You know, their business is moving much more to sugar-free, just like ours has, so there's more learning there. So I think all of those factors we're very confident of, but, you know, ultimately, you know, we feel more than capable to manage them. I think Amatil are managing them anyway, we can enhance that, and ultimately, you know, if you look at the proposed price for our shareholders of this deal, you know, which along with our growth objectives, and I come back to, I'm excited about the core space. When I look at the core space, I still get excited that we can do more work there. You know, we think the timing is great. You know, we've been looking at it for a while.

None of us predicted COVID, but clearly we managed through that and focused on the medium to long term, and that's what excites us.

Charlie Higgs
Director and Consumer Staples Equity Research Analyst, Redburn

Thank you very much.

Operator

Thank you. I will now turn today's conference over to Damian Gammell for closing comments.

Damian Gammell
CEO, Coca-Cola European Partners

So again, from our side, a big thank you for joining us at such short notice. But I think if there's ever a good reason to join a call on a Sunday at short notice, this is it. I mean, we're truly excited about it. You know, we believe it's great for our people, and I say that also in terms of the people at Amatil. We believe it'll be great for our customers and our consumers long term. We can create more value for our customers as well. It's clearly, we believe, a great milestone for the system, and gives us, you know, a great platform to continue to leverage a great relationship with our franchise partners, but obviously, particularly with Coca-Cola. You know, we are excited.

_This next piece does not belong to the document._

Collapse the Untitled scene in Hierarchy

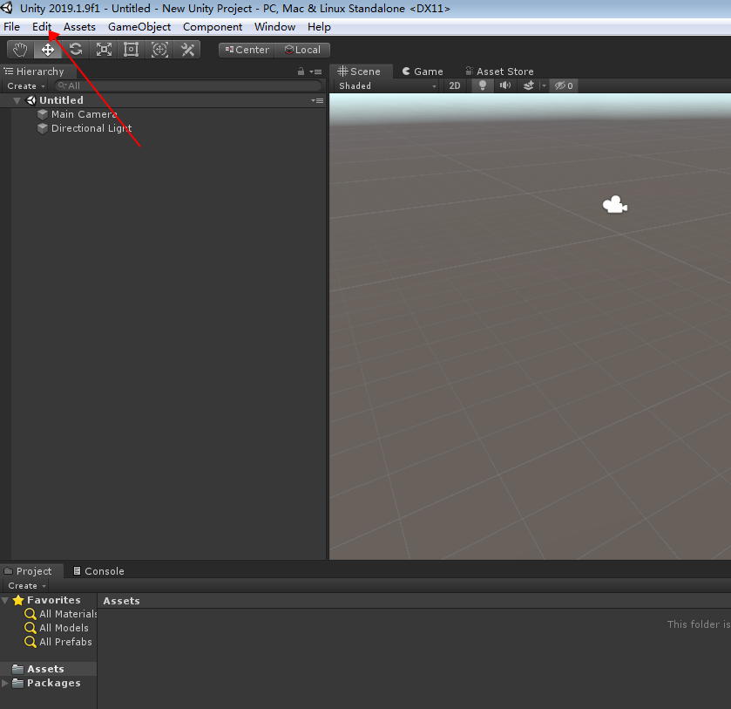[16, 99]
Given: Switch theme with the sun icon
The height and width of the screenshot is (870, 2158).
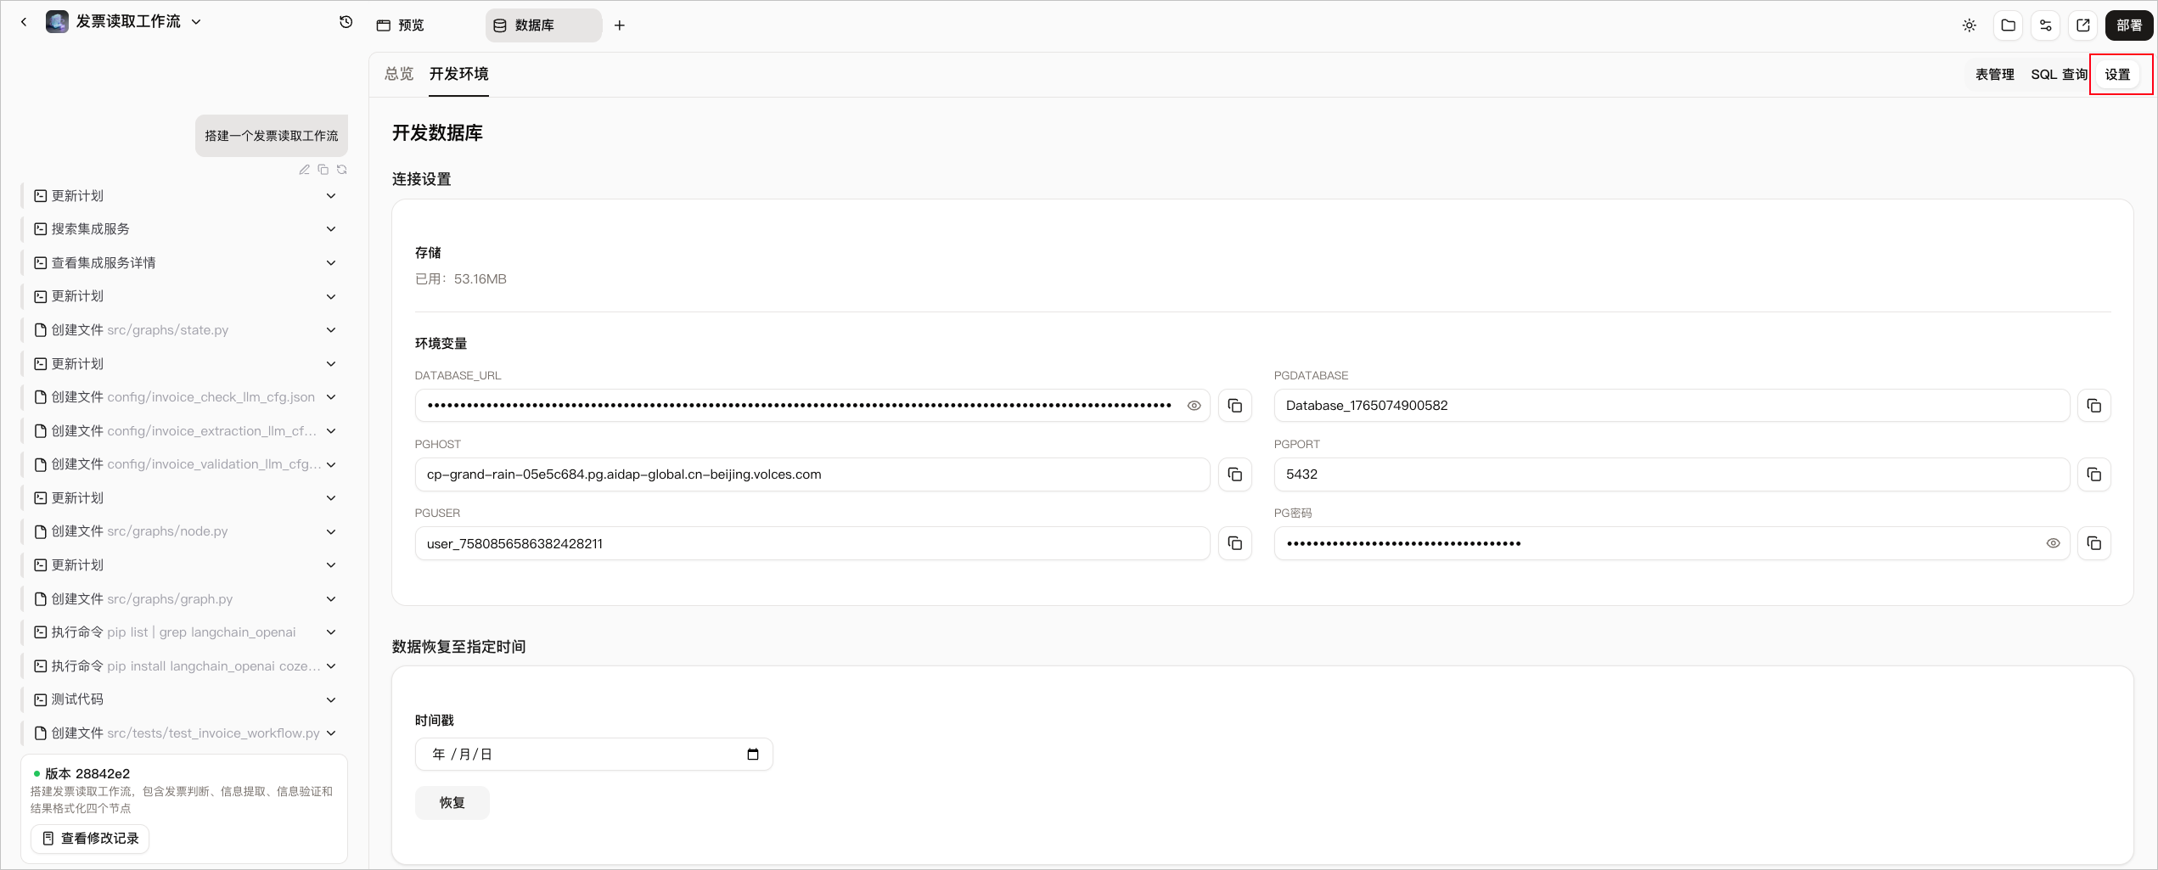Looking at the screenshot, I should pos(1970,25).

We truly see this as a deal that will unlock long-term sustainable value for all our shareholders, and we look forward to sharing more with you as we learn more and firm up our plans on making this a reality, and really starting to deliver even more great value for all our shareholders, so thank you, and enjoy the rest of your Sunday night, if you've got a little bit left, or your Sunday afternoon, or your Monday. Thank you very much.

Operator

Thank you for participating in today's conference call. We do appreciate your participation. You may now disconnect.